Voici le début, des lignes étranges et la fin de ce rapport:

_[receiver] add_exclude(Library/Caches, exclude)
[receiver] add_exclude(Library/Cookies/, exclude)
[receiver] add_exclude(Library/Logs/, exclude)
[receiver] add_exclude(Library/Widgets/, exclude)
[receiver] add_exclude(Deleted Messages.mbox, exclude)
[receiver] add_exclude(.Trash/, exclude)
cmd= machine= user= path=/Volumes/eric/BACKUP/backup_iBook/
cmd=. /Volumes/eric/BACKUP/backup_iBook/ 
(Client) Protocol versions: remote=28, negotiated=28
building file list ... 
[sender] make_file(.,*,2)
[sender] expand file_list to 131072 bytes, did move
[sender] make_file(.bash_history,*,2)
[sender] make_file(.CFUserTextEncoding,*,2)
[sender] make_file(.DS_Store,*,2)
....
[sender] popping per-dir .cvsignore exclude list
....
[sender] make_file(Documents/Divers/Nokia N70,*,2)
_
*Puis blocage.*
Je précise que la ligne _[sender] popping per-dir .cvsignore exclude list_ revient très souvent!!!
Quand je ferme la fenêtre du terminal pour mettre fin au processus, mon rapport affiche alors:

__exit_cleanup(code=20, file=/SourceCache/rsync/rsync-24.1/rsync/rsync.c, line=231): entered
_exit_cleanup(code=13, file=/SourceCache/rsync/rsync-24.1/rsync/log.c, line=222): entered
_exit_cleanup(code=13, file=/SourceCache/rsync/rsync-24.1/rsync/log.c, line=222): entered
_exit_cleanup(code=13, file=/SourceCache/rsync/rsync-24.1/rsync/log.c, line=222): entered
_exit_cleanup(code=13, file=/SourceCache/rsync/rsync-24.1/rsync/log.c, line=222): entered
_exit_cleanup(code=13, file=/SourceCache/rsync/rsync-24.1/rsync/log.c, line=222): entered
_exit_cleanup(code=13, file=/SourceCache/rsync/rsync-24.1/rsync/log.c, line=222): entered
_exit_cleanup(code=13, file=/SourceCache/rsync/rsync-24.1/rsync/log.c, line=222): entered
_exit_cleanup(code=13, file=/SourceCache/rsync/rsync-24.1/rsync/log.c, line=222): entered
_exit_cleanup(code=13, file=/SourceCache/rsync/rsync-24.1/rsync/log.c, line=222): entered
_exit_cleanup(code=13, file=/SourceCache/rsync/rsync-24.1/rsync/log.c, line=222): entered
_exit_cleanup(code=13, file=/SourceCache/rsync/rsync-24.1/rsync/log.c, line=222): about to call exit(13)_




supermoquette a dit:


> Pourquoi tu montes un volume pour faire du rsync ? il le fait directement sans monter si tu l'as de l'autre côté.

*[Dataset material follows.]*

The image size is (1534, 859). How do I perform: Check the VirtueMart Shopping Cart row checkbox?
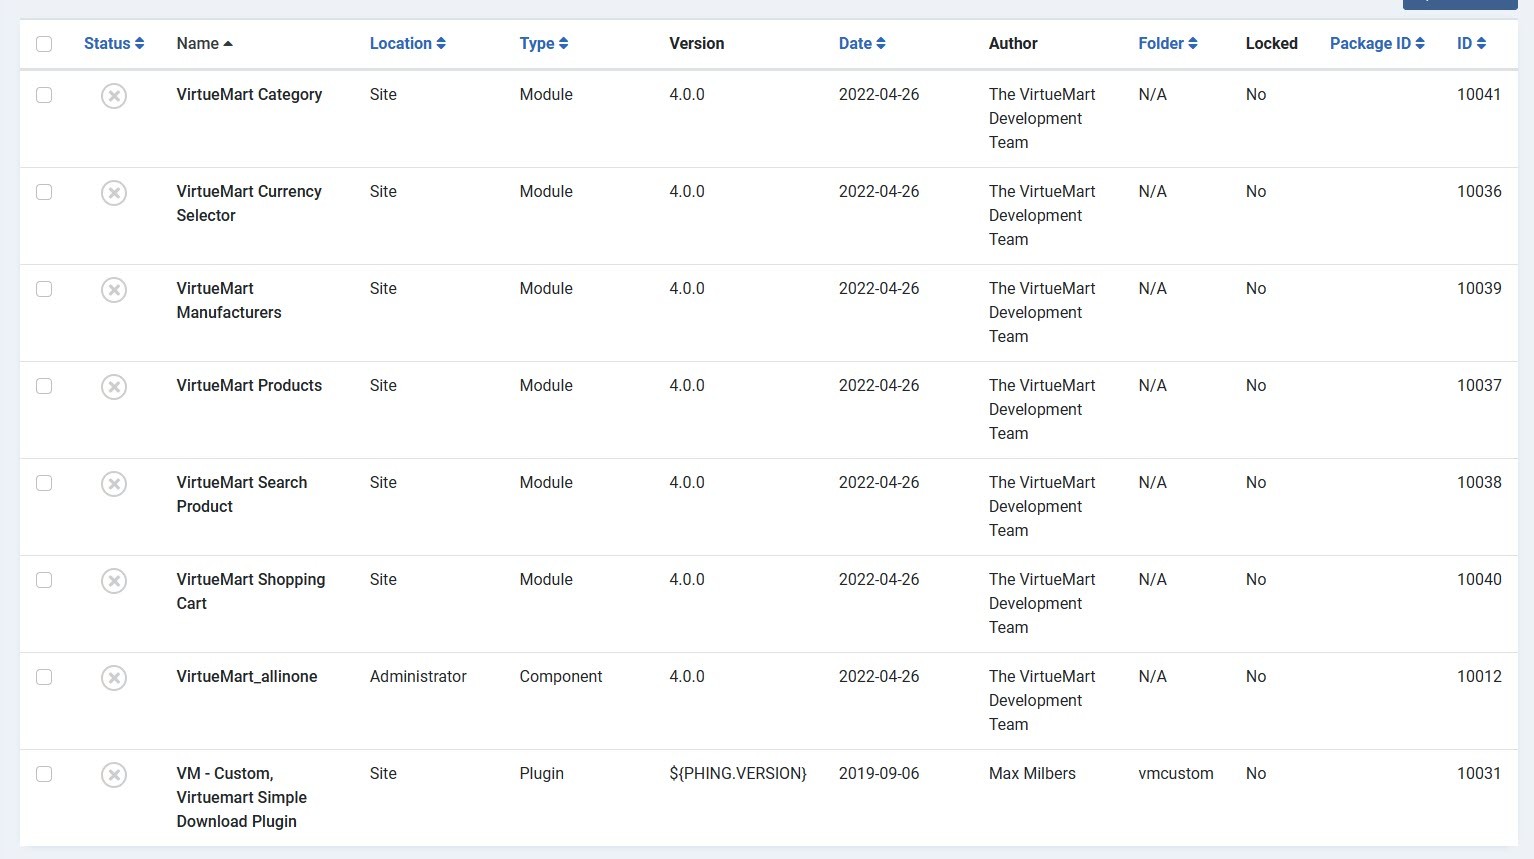44,580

Mon NAS est un LaCie EDmini avec je crois un Debian embarqué (les sources sont sur le site de LaCie), mais je ne sais pas comment installer "rsync server" dessus. Je ne sais même pas si cela est possible et je n'y connais rien en unix.
De plus, je préfère être indépendant d'un serveur rsync.
Cela me permet de réutiliser un script similaire pour faire mes sauvegardes vers un disque externe via Firewire.



supermoquette a dit:


> Tu as songé à l'option -z histoire d'archiver, le dernier recours contre les différents FS ? c'est pas toujours possible je sais, mai si c'est de la pure sauvegarde


Je vais ré-essayer, mais il me semble avoir mis -z dans mes premiers scripts et je n'ai jamais vu la différence. Cette option est bien sensée me créer un fichier .zip ou .tar avec dedans ma sauvegarde, non?


----------



## supermoquette (12 Janvier 2008)

Oublie le vvvv un simple v (voire vv mais perso je n'aime guère) est nettement plus lisible.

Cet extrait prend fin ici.